(Reuters) - The United States recorded more than 15,000 deaths from COVID-19 and over 1.2 million new cases in the last week, though those numbers may be artificially low due to reporting gaps over the Christmas holiday.
Reported deaths fell 17% in the week ended Dec. 27 and new cases fell 16%, according to a Reuters analysis of state and county reports, the first declines in both figures since the week after the Thanksgiving holiday in late November.

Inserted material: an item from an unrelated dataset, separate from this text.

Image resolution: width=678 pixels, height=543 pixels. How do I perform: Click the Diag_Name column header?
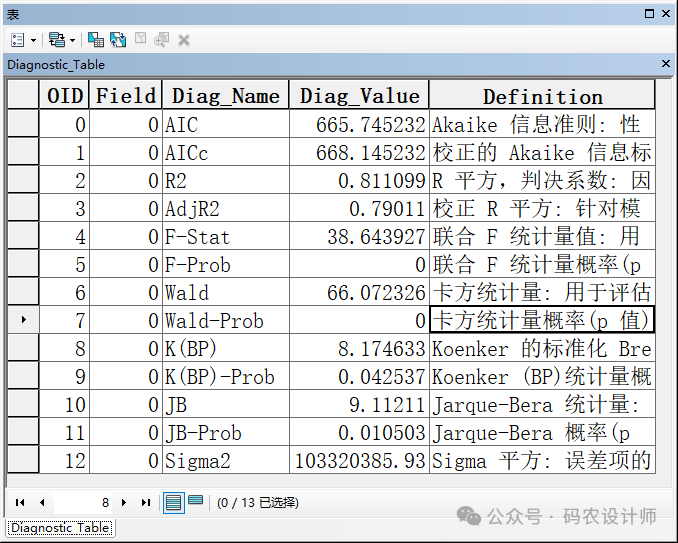tap(225, 96)
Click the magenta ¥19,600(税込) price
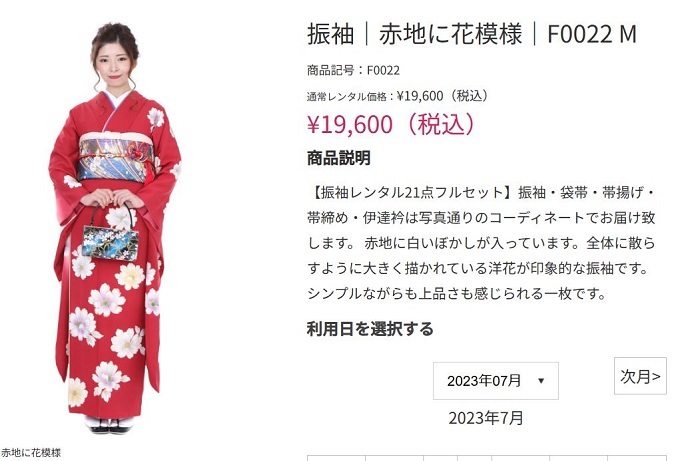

Weekly cases and deaths have otherwise been rising since early October.
(For a state-by-state interactive, open https://tmsnrt.rs/2WTOZDR in an external browser)
According to The COVID Tracking Project, a volunteer-run effort to track the pandemic, holiday reporting gaps and backlogs "will obscure the realities of the country's many outbreaks."
Hospitals, which remain open, may provide the most accurate data for last week. More than 118,000 people were hospitalized with COVID-19 on Dec. 27, up 4.5% from the previous Sunday, according to data from The COVID Tracking Project.
Dr. Anthony Fauci, the top U.S. infectious disease official, has warned about a likely post-holiday surge in cases. "If you look at the slope, the incline of cases that we have experienced as we have gone into the late fall and soon-to-be-early winter, it is really quite troubling," he said on CNN on Sunday.
Reported COVID-19 cases rose by 7% in Virginia last week, the biggest percentage increase in the country, according to the Reuters analysis. Puerto Rico, New York and Georgia were the only other regions to report an increase.
South Dakota, Pennsylvania and Arkansas saw the most deaths per capita, with more than 8 deaths for every 100,000 in the population.
Across the United States, 10.3% of tests came back positive for the virus, according to data from The COVID Tracking Project. Twenty-seven states had positive test rates over 10%. Idaho had the highest positive test rate in the country at 52.8% followed by Iowa at 49.9%.
The World Health Organization considers positive test rates above 5% concerning because it suggests there are more cases in the community that have not yet been uncovered.